Ma nelle stanze del castello c’erano scaffali da terra fino al soffitto, e là si trovavano tutti gli odori che Grenouille aveva raccolto nel corso della sua vita, molti milioni. E nelle cantine del castello c’erano botti che contenevano i migliori profumi della sua vita. Quando erano giunti a maturazione, venivano travasati in bottiglie collocate poi in corridoi freschi e umidi lunghi chilometri, ordinate secondo l’annata e la provenienza, e ce n’erano tante, che non bastava una vita per gustarle tutte.

E quando il caro Jean-Baptiste, finalmente rientrato nel suo chez soi, si era steso sul suo semplice divano domestico nel salotto purpureo — aveva infine tolto gli stivali, per così dire — batteva le mani e chiamava i suoi servi, che erano invisibili, impalpabili, impercettibili e inodori, cioé servi del tutto immaginari, e ordinava loro di recarsi nelle stanze e di prendere questo o quel volume dalla grande biblioteca degli odori, e di scendere in cantina per portargli da bere. Si affrettavano, i servi immaginari, e lo stomaco di Grenouille si torceva in tormentosa attesa. D’un tratto si sentiva come un beone davanti al banco di mescita, colto dalla paura che per qualche ragione gli possano rifiutare il bicchierino d’acquavite ordinato. Che cosa sarebbe accaduto se di colpo le cantine e le stanze fossero state vuote, se il vino nelle botti si fosse guastato? Perché lo facevano aspettare? Perché non arrivavano? Aveva bisogno di quella roba subito, ne aveva bisogno con urgenza, la bramava, sarebbe morto all’istante se non l’avesse avuta.

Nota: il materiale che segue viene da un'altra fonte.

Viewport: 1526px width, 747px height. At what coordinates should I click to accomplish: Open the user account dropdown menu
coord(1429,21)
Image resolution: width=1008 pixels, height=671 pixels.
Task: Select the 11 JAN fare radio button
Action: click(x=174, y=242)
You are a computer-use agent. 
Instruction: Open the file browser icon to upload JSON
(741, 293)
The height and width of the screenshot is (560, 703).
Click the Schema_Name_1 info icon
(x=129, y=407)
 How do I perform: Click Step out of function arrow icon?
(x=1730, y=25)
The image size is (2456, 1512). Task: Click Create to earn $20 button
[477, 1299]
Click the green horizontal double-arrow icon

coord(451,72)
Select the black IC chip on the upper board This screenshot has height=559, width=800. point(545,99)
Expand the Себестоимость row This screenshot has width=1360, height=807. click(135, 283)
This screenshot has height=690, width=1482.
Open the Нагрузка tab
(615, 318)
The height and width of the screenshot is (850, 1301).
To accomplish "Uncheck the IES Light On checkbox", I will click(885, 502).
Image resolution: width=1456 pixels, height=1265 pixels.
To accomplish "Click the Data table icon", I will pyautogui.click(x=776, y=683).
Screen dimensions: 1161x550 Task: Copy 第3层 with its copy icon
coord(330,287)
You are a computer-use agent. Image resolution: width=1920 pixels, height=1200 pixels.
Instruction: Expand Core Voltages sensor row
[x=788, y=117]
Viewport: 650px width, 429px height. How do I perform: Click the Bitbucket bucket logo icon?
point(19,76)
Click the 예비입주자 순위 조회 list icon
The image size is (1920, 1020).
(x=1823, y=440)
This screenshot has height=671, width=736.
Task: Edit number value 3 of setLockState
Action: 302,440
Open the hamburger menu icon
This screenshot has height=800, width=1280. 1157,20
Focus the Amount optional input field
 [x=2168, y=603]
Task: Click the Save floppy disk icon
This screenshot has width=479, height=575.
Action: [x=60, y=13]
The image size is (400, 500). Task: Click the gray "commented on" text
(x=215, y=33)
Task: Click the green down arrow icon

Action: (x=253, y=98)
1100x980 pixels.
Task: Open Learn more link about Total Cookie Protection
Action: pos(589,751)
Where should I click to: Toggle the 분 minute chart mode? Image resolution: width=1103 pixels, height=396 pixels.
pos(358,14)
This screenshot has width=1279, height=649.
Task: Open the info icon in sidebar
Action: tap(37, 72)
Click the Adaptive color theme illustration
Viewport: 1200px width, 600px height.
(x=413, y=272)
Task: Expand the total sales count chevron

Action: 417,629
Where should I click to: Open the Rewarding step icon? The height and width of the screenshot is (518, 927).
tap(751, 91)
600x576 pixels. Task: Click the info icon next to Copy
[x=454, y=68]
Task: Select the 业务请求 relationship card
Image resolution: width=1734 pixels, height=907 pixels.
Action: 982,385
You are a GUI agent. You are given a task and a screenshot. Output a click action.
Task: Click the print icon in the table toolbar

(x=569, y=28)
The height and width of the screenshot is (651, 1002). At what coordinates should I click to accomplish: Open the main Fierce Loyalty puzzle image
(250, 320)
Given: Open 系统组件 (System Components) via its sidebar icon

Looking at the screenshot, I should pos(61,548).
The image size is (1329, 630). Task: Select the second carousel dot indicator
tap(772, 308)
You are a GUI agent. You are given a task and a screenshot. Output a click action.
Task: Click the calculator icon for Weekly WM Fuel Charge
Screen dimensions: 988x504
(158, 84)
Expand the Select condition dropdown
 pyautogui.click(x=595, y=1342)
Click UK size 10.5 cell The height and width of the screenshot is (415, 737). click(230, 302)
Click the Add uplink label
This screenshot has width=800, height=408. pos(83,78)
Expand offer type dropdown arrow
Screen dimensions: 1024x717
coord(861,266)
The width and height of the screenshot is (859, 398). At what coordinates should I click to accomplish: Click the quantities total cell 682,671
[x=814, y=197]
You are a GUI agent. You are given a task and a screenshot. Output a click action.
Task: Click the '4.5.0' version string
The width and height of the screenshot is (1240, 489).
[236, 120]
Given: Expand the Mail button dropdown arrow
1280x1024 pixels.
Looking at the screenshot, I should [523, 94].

Ma calma, Jean-Baptiste! Calma, mio caro! Verranno, porteranno ciò che desideri. I servi già arrivano in volo. Su un vassoio invisibile portano il libro degli odori, con mani invisibili biancoguantate portano le preziose bottiglie, le depongono con estrema cautela, s’inchinano e scompaiono.

E lasciato di nuovo solo — finalmente! — Jean-Baptiste afferra gli odori desiderati, apre la prima bottiglia, si mesce un bicchiere fino all’orlo, lo porta alle labbra e beve. Beve il bicchiere di odore fresco in un sol colpo, ed è squisito! È così buono, così liberante, che il buon Jean-Baptiste ha gli occhi pieni di lacrime di gioia, e subito si mesce il secondo bicchiere di questo aroma: un aroma dell’anno 1752, colto in primavera prima del tramonto sul Pont Royal, con il naso rivolto a ovest, da dove giungeva una leggera brezza frammista di odore di mare, odore di bosco e lieve odor di catrame delle barche ormeggiate a riva. Era l’aroma di quella prima notte prossima alla fine che aveva trascorso a Parigi vagabondando senza il permesso di Grimal. Era l’odore fresco del giorno che si avvicinava, della prima alba vissuta in libertà. Quell’odore allora gli aveva promesso la libertà. Gli aveva promesso una vita diversa. L’odore di quel mattino per Grenouille era un odore di speranza. Lo serbava con cura. E ogni giorno ne beveva un poco.

Dopo aver vuotato il secondo bicchiere, svanirono tutti i suoi nervosismi, svanirono i dubbi e le incertezze, e una quiete meravigliosa s’impossessò di lui. Premette la schiena contro i soffici cuscini del divano, aprì un libro e cominciò a leggere nei suoi ricordi. Lesse degli odori della sua infanzia, degli odori della scuola, degli odori delle strade e degli angoli della città, degli odori umani. Ed era scosso da brividi piacevoli, perché erano proprio gli odori odiati, quelli che aveva scacciato, a essere evocati. Con interesse e ripugnanza Grenouille leggeva nel libro degli odori disgustosi, e quando l’avversione prevaleva sull’interesse, si limitava a chiudere il libro, lo metteva via e ne prendeva un altro.

Nel frattempo beveva senza tregua nobili aromi. Dopo la bottiglia con l’aroma della speranza, ne stappò una dell’anno 1744, piena del caldo odore del legno che si trovava davanti alla casa di Madame Gaillard. E dopo questa bevve una bottiglia di un aroma di sera estiva, carico di profumi e olezzante di fiori, raccolto al margine di un parco a Saint-Germain-des-Prés, anno 1753.